> Entries shown:
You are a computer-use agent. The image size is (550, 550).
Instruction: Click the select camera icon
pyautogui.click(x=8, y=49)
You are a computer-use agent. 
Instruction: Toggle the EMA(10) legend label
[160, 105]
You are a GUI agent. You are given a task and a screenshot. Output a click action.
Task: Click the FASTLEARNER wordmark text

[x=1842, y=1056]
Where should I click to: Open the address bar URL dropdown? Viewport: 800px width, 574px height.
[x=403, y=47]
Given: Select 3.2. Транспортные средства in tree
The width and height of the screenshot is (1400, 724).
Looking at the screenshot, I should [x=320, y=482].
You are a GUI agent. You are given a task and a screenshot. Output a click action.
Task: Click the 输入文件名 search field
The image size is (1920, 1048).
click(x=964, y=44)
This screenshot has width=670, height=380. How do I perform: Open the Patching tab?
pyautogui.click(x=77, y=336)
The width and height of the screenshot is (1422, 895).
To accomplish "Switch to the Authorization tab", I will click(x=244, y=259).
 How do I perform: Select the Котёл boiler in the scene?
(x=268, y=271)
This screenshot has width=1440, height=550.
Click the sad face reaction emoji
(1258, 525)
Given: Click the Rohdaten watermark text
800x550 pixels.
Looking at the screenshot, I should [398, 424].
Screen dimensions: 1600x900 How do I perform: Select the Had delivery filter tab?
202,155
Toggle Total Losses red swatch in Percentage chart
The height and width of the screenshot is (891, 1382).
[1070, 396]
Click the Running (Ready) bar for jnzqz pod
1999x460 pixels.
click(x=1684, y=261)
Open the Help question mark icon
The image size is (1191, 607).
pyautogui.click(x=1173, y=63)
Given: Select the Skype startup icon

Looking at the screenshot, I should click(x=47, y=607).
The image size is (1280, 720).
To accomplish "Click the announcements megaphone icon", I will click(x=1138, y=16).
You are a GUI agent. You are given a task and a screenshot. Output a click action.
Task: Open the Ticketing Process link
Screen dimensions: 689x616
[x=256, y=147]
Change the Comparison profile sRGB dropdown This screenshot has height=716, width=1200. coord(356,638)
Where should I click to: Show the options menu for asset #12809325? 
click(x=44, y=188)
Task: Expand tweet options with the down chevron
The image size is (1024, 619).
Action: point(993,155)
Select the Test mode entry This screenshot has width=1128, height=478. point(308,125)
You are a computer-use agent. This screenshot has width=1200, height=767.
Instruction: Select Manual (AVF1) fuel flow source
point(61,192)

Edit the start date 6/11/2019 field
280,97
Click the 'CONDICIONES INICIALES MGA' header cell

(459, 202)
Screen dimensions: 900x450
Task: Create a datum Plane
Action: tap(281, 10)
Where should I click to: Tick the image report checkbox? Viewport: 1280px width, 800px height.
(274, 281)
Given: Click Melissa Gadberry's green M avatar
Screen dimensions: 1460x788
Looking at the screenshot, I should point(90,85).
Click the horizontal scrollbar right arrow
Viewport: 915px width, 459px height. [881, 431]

> Problem requirements:
Scan the entries for lines holding the string "accomplish", then copy every one of them.

> Exercise solution:
To accomplish "Switch to the Authorization tab", I will click(x=244, y=259).
To accomplish "Click the announcements megaphone icon", I will click(x=1138, y=16).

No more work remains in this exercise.